• **WHAT THIS TASK INVOLVES**
Only lines holding the word "will" should be copied from the material.

• **DATA UNDER STUDY**
◇ ◇ ◇

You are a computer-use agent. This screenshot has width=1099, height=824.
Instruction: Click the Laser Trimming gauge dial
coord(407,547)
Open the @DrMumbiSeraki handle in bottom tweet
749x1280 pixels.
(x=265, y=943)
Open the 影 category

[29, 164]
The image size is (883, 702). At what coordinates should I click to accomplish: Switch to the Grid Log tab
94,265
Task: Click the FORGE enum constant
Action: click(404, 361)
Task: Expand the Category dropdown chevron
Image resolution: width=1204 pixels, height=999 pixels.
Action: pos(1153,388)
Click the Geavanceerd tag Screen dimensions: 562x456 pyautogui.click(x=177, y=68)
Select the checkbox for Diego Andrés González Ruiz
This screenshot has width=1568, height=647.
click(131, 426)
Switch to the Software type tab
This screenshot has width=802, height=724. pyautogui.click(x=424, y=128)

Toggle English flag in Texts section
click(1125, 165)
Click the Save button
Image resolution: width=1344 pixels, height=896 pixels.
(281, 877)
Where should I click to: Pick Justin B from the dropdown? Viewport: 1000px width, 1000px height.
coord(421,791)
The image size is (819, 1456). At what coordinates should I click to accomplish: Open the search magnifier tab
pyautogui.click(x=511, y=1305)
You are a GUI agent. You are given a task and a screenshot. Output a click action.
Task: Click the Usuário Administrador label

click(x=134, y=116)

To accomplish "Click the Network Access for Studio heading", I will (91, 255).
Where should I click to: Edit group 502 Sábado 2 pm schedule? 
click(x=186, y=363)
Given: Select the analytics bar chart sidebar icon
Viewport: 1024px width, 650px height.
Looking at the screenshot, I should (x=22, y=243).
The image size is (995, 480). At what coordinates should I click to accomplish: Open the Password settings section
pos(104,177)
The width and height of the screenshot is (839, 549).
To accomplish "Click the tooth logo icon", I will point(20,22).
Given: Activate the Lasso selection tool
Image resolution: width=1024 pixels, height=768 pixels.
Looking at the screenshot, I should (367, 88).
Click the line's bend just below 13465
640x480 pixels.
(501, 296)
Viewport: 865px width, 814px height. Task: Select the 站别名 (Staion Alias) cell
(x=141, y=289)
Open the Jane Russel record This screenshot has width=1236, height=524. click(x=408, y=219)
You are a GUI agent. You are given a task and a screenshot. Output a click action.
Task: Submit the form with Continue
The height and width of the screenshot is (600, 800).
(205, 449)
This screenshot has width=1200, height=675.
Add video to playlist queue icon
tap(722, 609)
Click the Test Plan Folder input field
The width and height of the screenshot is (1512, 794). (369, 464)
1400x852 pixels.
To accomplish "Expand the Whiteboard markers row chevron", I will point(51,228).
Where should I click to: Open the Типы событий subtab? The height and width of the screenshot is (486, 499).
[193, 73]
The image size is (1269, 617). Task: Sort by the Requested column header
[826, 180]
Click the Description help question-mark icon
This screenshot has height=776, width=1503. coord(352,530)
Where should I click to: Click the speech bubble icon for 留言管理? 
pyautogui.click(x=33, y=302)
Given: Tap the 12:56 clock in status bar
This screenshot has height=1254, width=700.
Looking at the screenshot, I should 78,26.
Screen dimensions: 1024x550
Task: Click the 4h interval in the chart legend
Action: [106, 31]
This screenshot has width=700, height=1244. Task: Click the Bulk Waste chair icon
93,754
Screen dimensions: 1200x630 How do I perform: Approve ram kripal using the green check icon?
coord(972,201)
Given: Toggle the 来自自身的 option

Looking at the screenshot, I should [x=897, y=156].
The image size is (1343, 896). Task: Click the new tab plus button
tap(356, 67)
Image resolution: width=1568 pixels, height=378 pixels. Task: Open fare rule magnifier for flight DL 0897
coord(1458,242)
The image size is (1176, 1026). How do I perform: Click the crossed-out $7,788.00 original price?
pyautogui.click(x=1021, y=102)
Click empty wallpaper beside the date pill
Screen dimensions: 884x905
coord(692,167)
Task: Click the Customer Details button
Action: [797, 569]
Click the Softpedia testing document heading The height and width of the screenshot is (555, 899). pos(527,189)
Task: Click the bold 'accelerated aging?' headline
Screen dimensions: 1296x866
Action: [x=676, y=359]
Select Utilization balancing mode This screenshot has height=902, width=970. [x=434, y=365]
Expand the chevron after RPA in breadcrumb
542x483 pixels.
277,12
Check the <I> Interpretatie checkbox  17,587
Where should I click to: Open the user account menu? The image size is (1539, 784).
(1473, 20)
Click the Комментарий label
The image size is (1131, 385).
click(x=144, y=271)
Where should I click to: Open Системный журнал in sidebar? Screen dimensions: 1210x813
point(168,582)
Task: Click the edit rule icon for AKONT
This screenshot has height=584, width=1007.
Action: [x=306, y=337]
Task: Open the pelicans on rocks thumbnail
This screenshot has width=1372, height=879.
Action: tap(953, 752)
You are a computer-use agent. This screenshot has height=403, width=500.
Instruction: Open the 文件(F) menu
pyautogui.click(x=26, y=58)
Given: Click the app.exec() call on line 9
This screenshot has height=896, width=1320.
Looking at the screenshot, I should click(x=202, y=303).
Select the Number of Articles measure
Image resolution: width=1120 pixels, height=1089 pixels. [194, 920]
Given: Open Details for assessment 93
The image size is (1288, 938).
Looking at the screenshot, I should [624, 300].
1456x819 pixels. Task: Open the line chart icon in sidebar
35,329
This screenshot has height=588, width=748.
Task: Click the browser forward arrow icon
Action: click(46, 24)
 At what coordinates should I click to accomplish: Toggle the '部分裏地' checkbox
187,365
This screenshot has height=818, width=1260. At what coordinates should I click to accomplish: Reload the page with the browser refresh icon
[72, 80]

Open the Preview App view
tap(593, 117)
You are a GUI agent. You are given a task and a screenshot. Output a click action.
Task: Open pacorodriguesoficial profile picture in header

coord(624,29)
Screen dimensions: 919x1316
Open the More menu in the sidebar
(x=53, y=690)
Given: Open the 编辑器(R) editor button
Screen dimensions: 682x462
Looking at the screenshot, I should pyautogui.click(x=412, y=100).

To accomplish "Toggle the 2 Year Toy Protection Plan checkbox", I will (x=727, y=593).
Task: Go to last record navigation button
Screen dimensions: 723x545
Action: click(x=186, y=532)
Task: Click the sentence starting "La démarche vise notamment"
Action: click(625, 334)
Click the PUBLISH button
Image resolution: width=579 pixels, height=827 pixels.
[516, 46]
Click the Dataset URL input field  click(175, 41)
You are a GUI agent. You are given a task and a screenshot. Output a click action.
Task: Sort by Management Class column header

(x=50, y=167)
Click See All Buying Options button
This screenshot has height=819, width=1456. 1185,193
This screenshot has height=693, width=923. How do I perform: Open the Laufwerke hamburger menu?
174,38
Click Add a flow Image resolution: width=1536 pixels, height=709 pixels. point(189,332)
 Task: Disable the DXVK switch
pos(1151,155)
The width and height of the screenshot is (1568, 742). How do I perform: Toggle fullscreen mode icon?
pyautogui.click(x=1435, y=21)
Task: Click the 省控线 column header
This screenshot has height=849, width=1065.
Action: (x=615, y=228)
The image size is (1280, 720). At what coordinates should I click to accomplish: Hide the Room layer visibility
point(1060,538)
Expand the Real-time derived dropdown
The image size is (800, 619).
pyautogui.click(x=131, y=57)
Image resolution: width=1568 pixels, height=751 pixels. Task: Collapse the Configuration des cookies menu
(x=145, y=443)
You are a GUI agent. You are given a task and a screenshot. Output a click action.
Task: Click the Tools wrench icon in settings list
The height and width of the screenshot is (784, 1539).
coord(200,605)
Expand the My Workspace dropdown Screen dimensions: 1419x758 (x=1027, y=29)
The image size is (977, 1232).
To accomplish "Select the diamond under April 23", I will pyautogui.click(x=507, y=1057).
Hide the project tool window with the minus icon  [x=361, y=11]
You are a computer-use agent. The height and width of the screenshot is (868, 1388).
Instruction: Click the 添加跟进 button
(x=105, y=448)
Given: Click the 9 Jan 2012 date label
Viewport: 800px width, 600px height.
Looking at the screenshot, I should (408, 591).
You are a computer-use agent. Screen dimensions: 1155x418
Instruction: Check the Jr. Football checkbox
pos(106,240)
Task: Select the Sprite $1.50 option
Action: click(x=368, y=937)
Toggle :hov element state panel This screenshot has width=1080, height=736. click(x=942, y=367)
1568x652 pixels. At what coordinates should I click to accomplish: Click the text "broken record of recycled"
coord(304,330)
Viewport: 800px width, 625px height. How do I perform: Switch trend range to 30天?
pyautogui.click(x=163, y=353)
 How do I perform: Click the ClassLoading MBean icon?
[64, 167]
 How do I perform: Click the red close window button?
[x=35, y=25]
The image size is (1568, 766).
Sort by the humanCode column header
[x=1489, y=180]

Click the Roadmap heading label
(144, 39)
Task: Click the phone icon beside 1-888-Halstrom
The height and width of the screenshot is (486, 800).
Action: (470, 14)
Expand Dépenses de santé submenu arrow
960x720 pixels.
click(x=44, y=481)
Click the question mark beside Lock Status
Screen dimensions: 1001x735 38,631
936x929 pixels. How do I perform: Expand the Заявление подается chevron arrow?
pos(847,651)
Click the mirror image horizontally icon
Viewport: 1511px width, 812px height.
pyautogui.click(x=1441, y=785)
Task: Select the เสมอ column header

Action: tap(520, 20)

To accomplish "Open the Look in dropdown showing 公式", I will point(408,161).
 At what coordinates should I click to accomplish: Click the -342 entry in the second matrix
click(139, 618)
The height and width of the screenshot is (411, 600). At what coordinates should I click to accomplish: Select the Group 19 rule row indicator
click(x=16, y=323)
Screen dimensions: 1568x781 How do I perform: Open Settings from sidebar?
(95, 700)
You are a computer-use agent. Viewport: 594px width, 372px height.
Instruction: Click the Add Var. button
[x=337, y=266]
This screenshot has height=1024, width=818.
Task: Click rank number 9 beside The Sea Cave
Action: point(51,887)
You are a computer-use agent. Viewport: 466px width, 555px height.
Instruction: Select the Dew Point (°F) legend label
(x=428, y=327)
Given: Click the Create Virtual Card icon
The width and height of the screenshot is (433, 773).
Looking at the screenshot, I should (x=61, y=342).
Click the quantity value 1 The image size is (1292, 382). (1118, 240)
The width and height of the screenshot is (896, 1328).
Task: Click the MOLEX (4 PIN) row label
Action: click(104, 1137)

◇ ◇ ◇

• **SOLVED EXERCISE**
To accomplish "Click the Network Access for Studio heading", I will (91, 255).
To accomplish "Click the tooth logo icon", I will point(20,22).
To accomplish "Expand the Whiteboard markers row chevron", I will point(51,228).
To accomplish "Toggle the 2 Year Toy Protection Plan checkbox", I will (x=727, y=593).
To accomplish "Select the diamond under April 23", I will pyautogui.click(x=507, y=1057).
To accomplish "Open the Look in dropdown showing 公式", I will point(408,161).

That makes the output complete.